The Spotted Blenny has a light grey body with a horizontal mid-body stripe with dark borders from the back of the head to the tail.
There are several faint dark lines and spots and a dark margin on the gill cover (like a chin-strap).
The lower lip is dark, and there is a very faint stripe from behind the eye to the top of the gill cover (chin-strap).
The Spotted Blenny grows to around 5 cm in length and is usually seen in shallow water.
The Bicolour Blenny has many colour variations. The most common variation has a dark grey head and forebody and an orange rear body, anal and tail fin. The ciri are very fine and almost as long as the eye diameter.
The White-belly Variation of the Bicolour Blenny has a dark grey upper body and white lower body. Some variations may be similar, but with a yellow rear body.
Other variations can be brown, reddish brown, and so on. This species is very variable.
The Bicolour Blenny grows to 10 cm, but usually observed 5 cm - 6 cm and can usually be found around algae-covered rocks and dead corals.
The Bluestriped Fangblenny has a variable body colour from black to dark orange to orangish yellow, with a pair of bright blue stripes from the snout to the tail on each side, and a smaller, short stripe in the middle of the head. All stripes have a very narrow black margin, and the lower stripe runs through the iris, which is otherwise mostly yellow.
Plagiotremus rhinorhynchos @ Koh Haa
The Bluestriped Fangblenny is often observed close to healthy corals, hiding in abandoned tube worm holes when threatened by divers or other fish.
Plagiotremus rhinorhynchos Orange Variation @ Koh Haa
The Bluestriped Fangblenny grows to 12 cm in length and may occasionally bite a diver.
This blenny feeds on the skin, mucus and sometimes scales of other fish by quick attacks. Can approach target fish by mimicking cleaner wrasse.
Plagiotremus rhinorhynchos Dark Variation @ Koh Haa
The Eared Blenny has a brown to pinkish red body, with small dark spots on the sides, and a dark ?ear? spot.
The Eared Blenny has fringe-like cirri on the top of the head.
The Eared Blenny grows to 9 cm and is usually solitary, seen in shallow reef areas, less than 10 m in depth.
The False Cleanerfish has a whitish to pale blue body with a gradually widening dark band from the snout to the tail.
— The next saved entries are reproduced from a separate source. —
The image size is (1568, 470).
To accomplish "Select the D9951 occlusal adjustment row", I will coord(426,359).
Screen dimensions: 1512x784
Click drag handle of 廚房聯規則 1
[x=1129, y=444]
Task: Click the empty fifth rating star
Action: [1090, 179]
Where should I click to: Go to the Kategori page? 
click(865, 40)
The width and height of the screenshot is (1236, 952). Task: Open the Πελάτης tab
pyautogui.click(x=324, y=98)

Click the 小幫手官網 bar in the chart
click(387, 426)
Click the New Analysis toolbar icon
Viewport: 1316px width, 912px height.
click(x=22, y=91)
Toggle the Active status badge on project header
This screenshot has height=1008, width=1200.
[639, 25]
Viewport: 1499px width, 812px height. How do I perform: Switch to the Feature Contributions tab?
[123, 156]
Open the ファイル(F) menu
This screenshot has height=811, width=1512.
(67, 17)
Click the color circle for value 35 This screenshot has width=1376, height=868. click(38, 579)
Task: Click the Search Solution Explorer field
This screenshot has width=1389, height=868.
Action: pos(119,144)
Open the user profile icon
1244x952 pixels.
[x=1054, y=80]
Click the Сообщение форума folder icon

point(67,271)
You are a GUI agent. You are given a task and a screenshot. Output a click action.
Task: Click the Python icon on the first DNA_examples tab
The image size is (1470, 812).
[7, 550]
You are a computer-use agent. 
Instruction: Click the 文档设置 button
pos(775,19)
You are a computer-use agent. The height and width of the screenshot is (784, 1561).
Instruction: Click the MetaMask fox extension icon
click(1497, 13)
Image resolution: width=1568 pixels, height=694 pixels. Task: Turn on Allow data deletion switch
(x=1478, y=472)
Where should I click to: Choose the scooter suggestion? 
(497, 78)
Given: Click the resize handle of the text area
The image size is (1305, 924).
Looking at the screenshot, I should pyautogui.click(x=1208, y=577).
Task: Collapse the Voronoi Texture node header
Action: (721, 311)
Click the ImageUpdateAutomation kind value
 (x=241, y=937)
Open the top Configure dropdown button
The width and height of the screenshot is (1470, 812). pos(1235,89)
The upper body may be slightly yellowish in colour.
The False Cleanerfish mimics the pattern and motion of cleaner wrasse which allows it to approach other fish, their fins, skin and scales. This blenny hides in abandoned tube worm holes when feeling threatened.
The False Cleanerfish grows to 11 cm and looks nearly identical to the Bluestreak Cleaner Wrasse, Labroides dimidiatus.
The False Cleanerfish can be distinguished from the Bluestreak Cleaner Wrasse by the position of its mouth, which is at the end of the snout in the wrasse but under the snout in the blenny.
Disco Smith's Fangblenny
Disco Smith's Fangblenny has a pale grey body. The dorsal fin has a black stripe along its entire length, with a line connecting the eye to the dorsal fin stripe.
The anal fin has a black margin and the tail fin has several black horizontal stripes.
Disco Smith?s Fangblenny grows to 8 cm and is seen in shallower reef areas, solitary, or in pairs.
Named after the South African ichthyologist (studies fish), James Leonard Brierley Smith.